● **Yang Perlu Dikerjakan**
A - Menurut kutipan berita tentang pembukaan sekolah di masa pandemi, melalui apa pemerintah menetapkan kebijakan pembukaan sekolah secara bertahap?
B - Teruskan kutipan berita tentang pembukaan sekolah di masa pandemi, dimulai setelah kalimat terakhir yang tercantum.

● **Kutipan Teks**
%%

Suara.com - Ikatan Dokter Anak Indonesia (IDAI) menyatakan, jika selama ini pemerintah tidak pernah mendengarkan pendapat mereka ihwal sekolah yang seharusnya masih ditutup selama pandemi.
Hingga akhirnya, jumlah kasus anak yang terpapar Covid-19 terus meningkat.
Ketua IDAI Aman Pulungan menyatakan, pihaknya pernah diminta pendapat DPR soal pertimbangan sekolah di masa pandemi.
Saat itu, kata dia, IDAI sudah merekomendasikan sekolah tidak dibuka, namun kenyataannya pemerintah abai.
Baca Juga: 18 Agustus Sekolah Dibuka di Serang, Seluruh Guru Rapid Test
Pemerintah tetap memberi kebijakan pembukaan sekolah bertahap melalui surat keputusan bersama (SKB) empat menteri.
"Entah siapa yang mengizinkan buka sekolah, apakah yang mau sekolah ini paham kasus ini bisa kejadian sama keluarga mereka? Saya diundang ke DPR, semua sepakat sekolah jangan dibuka dulu. Tapi apa suara DPR tidak didengar lagi sekarang? Sekolah tetap dibuka," kata Aman dalam konferensi pers virtual, Senin (17/8/2020).
Aman juga menyatakan tidak sepakat sekolah dibuka berdasarkan zonasi wilayah sebaran Covid-19. Menurutnya, sistem zonasi tidak bisa menjadi dasar pembukaan sekolah.

%%

● **Informasi yang Diberikan**
%%

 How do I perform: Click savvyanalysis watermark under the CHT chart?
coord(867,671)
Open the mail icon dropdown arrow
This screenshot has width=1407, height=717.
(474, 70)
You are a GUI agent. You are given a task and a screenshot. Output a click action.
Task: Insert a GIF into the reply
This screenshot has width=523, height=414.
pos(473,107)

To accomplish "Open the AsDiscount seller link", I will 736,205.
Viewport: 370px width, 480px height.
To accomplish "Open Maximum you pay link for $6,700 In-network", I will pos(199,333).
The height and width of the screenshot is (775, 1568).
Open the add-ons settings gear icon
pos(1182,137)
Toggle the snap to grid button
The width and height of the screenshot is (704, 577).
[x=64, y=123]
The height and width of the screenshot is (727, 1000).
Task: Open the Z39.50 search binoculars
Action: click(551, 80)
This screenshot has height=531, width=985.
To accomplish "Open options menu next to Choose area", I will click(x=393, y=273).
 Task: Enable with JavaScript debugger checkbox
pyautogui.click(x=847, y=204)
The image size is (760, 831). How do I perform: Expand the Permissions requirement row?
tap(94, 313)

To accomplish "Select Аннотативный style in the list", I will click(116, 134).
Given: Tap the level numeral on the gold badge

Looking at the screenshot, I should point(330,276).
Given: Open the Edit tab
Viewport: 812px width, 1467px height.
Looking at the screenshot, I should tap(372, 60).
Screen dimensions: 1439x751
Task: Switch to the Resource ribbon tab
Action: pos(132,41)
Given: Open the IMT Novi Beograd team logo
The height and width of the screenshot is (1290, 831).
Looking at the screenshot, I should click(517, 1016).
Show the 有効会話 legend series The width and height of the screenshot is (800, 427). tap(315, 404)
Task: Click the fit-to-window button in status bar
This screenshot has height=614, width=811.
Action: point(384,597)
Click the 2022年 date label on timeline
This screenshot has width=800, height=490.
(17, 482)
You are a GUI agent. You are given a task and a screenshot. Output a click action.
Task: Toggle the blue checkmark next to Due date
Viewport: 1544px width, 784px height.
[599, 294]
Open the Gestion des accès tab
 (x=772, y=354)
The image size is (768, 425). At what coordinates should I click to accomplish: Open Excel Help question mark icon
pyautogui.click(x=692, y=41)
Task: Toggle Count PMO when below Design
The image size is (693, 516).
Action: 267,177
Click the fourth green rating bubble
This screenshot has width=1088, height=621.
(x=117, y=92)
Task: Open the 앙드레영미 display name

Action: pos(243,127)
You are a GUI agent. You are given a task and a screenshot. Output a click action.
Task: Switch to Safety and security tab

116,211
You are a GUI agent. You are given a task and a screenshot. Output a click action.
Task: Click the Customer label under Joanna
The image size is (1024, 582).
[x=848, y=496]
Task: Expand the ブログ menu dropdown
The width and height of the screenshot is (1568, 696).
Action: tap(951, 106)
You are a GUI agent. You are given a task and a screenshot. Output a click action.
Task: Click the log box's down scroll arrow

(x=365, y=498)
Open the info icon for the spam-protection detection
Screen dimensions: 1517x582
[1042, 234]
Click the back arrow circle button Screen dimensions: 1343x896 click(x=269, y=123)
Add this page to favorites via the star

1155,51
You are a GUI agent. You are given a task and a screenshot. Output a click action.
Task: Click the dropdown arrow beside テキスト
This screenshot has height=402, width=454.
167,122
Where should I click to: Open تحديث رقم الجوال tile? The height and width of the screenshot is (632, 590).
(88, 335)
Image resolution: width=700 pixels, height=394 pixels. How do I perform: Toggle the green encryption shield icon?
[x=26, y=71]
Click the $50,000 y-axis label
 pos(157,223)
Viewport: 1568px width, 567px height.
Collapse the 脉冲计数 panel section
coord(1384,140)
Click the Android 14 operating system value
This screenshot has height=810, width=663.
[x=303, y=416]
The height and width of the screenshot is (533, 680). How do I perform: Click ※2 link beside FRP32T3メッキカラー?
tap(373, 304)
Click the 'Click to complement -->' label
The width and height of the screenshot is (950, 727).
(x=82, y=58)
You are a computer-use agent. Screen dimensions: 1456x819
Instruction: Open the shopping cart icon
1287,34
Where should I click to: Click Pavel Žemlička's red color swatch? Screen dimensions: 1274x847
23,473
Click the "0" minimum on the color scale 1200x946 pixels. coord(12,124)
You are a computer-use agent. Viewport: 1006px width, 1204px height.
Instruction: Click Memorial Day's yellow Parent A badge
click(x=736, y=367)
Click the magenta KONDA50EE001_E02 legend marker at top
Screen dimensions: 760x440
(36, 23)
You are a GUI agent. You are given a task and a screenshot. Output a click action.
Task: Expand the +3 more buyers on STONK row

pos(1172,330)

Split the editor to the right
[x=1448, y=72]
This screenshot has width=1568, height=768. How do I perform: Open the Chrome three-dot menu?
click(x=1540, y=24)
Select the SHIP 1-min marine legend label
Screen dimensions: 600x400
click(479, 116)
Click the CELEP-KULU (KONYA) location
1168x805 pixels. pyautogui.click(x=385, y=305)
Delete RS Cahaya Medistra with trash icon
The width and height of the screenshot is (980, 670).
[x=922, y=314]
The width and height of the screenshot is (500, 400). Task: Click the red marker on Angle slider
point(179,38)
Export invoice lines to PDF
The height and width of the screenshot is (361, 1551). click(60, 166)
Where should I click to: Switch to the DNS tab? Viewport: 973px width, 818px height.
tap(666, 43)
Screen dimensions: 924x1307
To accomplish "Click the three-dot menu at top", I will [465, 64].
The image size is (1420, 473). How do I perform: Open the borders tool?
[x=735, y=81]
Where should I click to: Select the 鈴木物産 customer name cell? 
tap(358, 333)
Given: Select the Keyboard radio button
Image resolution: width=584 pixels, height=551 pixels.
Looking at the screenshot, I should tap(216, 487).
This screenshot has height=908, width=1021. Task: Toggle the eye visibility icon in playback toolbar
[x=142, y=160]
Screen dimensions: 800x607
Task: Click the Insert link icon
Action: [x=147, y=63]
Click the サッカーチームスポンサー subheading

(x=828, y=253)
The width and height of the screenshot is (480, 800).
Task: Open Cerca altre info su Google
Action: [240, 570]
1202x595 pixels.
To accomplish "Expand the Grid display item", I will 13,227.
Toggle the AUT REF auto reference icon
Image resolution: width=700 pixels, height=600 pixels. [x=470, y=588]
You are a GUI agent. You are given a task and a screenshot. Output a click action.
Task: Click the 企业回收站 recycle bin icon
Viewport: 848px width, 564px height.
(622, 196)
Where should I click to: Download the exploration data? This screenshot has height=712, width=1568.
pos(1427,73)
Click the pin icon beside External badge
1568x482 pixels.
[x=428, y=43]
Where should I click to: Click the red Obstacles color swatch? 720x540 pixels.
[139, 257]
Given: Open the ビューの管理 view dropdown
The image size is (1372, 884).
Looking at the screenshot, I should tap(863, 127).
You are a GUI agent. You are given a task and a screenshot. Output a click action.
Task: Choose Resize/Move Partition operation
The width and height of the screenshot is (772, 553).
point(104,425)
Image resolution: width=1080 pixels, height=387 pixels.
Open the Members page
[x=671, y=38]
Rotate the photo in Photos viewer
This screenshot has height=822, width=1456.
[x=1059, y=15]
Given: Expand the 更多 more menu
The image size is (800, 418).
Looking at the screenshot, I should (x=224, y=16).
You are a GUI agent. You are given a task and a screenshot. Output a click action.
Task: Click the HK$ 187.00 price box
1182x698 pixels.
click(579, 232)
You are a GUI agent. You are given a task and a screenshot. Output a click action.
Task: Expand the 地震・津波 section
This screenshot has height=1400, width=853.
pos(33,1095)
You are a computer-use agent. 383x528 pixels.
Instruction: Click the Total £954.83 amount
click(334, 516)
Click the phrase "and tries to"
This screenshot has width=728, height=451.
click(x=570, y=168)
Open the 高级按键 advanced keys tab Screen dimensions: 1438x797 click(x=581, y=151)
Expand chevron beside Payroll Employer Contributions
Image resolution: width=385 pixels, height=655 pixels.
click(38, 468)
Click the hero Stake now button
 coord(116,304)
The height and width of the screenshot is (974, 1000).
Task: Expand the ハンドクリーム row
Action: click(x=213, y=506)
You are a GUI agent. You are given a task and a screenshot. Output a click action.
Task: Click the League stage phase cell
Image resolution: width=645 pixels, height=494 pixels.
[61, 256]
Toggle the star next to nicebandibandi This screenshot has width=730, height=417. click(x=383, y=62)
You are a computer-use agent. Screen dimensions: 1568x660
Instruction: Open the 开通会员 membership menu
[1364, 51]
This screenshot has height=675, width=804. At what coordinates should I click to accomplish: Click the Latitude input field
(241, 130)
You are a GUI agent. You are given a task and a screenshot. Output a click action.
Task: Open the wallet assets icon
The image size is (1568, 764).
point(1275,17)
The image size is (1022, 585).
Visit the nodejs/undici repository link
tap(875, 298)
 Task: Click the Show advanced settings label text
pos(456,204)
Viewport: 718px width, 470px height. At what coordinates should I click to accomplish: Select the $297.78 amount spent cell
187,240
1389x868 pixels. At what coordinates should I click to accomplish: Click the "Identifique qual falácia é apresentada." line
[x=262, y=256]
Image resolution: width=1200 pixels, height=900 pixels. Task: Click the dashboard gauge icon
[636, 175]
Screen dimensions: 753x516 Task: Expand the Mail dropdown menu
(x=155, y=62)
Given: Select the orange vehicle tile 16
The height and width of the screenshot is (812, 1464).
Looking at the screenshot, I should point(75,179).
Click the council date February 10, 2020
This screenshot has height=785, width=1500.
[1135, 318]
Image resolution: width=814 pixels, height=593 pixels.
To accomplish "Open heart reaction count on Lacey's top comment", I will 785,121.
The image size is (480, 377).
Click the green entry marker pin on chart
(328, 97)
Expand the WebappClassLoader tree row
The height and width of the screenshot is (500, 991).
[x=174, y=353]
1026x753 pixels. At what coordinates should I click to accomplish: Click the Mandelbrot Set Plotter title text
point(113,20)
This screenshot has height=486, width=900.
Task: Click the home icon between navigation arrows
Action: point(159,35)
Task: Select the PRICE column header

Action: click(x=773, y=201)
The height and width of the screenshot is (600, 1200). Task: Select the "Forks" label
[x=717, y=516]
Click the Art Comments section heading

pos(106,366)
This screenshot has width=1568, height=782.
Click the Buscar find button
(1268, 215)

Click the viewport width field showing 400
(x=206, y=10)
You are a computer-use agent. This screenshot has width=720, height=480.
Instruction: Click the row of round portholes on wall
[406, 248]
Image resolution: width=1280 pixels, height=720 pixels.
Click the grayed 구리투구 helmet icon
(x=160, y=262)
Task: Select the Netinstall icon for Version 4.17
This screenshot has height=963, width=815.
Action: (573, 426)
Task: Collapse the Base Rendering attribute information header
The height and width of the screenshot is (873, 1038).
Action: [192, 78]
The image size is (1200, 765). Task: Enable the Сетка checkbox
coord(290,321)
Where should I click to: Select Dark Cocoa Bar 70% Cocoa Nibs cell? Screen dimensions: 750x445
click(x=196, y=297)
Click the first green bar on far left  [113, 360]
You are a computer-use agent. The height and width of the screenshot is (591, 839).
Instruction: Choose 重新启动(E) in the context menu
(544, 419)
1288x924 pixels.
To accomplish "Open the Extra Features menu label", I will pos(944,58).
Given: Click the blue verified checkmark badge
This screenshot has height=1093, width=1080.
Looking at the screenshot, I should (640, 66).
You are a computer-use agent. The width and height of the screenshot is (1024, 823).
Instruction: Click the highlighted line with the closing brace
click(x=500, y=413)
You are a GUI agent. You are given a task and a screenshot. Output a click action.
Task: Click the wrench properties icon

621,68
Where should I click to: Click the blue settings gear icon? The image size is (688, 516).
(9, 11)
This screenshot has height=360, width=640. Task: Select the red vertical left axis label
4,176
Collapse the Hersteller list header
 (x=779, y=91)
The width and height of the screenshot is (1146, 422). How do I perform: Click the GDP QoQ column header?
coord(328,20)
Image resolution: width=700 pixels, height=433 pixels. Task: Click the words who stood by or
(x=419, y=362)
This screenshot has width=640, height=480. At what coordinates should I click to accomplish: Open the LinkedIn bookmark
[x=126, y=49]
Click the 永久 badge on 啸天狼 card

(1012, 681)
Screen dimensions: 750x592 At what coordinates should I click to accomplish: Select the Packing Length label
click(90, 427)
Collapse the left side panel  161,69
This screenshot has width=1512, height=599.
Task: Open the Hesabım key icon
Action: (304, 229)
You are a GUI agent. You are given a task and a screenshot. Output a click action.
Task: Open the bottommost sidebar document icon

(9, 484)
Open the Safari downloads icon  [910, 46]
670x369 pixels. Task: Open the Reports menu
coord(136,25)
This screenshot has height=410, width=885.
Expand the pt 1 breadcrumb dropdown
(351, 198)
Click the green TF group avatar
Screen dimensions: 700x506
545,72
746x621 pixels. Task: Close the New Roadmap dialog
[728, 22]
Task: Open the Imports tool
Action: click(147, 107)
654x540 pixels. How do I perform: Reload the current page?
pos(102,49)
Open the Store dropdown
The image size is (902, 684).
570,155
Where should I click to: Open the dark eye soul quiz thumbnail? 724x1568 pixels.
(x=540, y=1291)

%%

● **Hasil Berurutan**
A - Melalui surat keputusan bersama (SKB) empat menteri.

B -
Sebab, sewaktu-waktu status zonasi di wilayah bisa berubah seiring tingkat kasus positif Covid-19. Ia pun meminta pemerintah untuk mendengarkan pendapat IDAI di setiap daerah sebagai bahan pertimbangan.
"Ketentuan zonasi ini kita tidak sepakat. Pernah ada satu zona yang dikatakan hijau, saya telepon ketua IDAI-nya, bagaimana zona ini, oh kita ada kasus baru anak, zona ini kan seminggu-dua minggu lalu, tapi kalau data kemarin bisa berubah lagi, ini sangat dinamis," tutur Aman.
Baca Juga: Sekolah Mau Dibuka Lagi, 106 Guru di Kota Serang Takut Ikuti Rapid Test
Dalam konferensi pers pernyataan sikap bersama menolak pembukaan sekolah secara daring, IDAI sekaligus merekomendasikan Presiden Joko Widoso melalui Kementerian Kesehatan agar tidak segan melakukan penutupan kembali sekolah yang telah buka sampai pandemi berakhir.
Apalagi, jika ditemukan ada kasua positif Covid-19 yang menimpa baik guru maupun siswa.
"IDAI memprediksi tahun ajaran sampai 2021 kita sebenarnya tidak bisa buka sekolah. Karena apa kita tidak didengar. kalau kita didengar, kita mungkin bisa membuat beberapa sekolah buka. Tapi kita tidak didengar, akhirnya kita kusut sekarang," ujar Aman.
Pemerintah Berikan Izin
Sebelumnya, pemerintah secara resmi mengizinkan daerah zona risiko rendah atau zona kuning untuk memulai pembelajaran tatap muka di sekolah pada masa pandemi Virus Corona atau Covid-19.
Total ada 276 Kabupaten/Kota yang diperbolehkan membuka sekolah.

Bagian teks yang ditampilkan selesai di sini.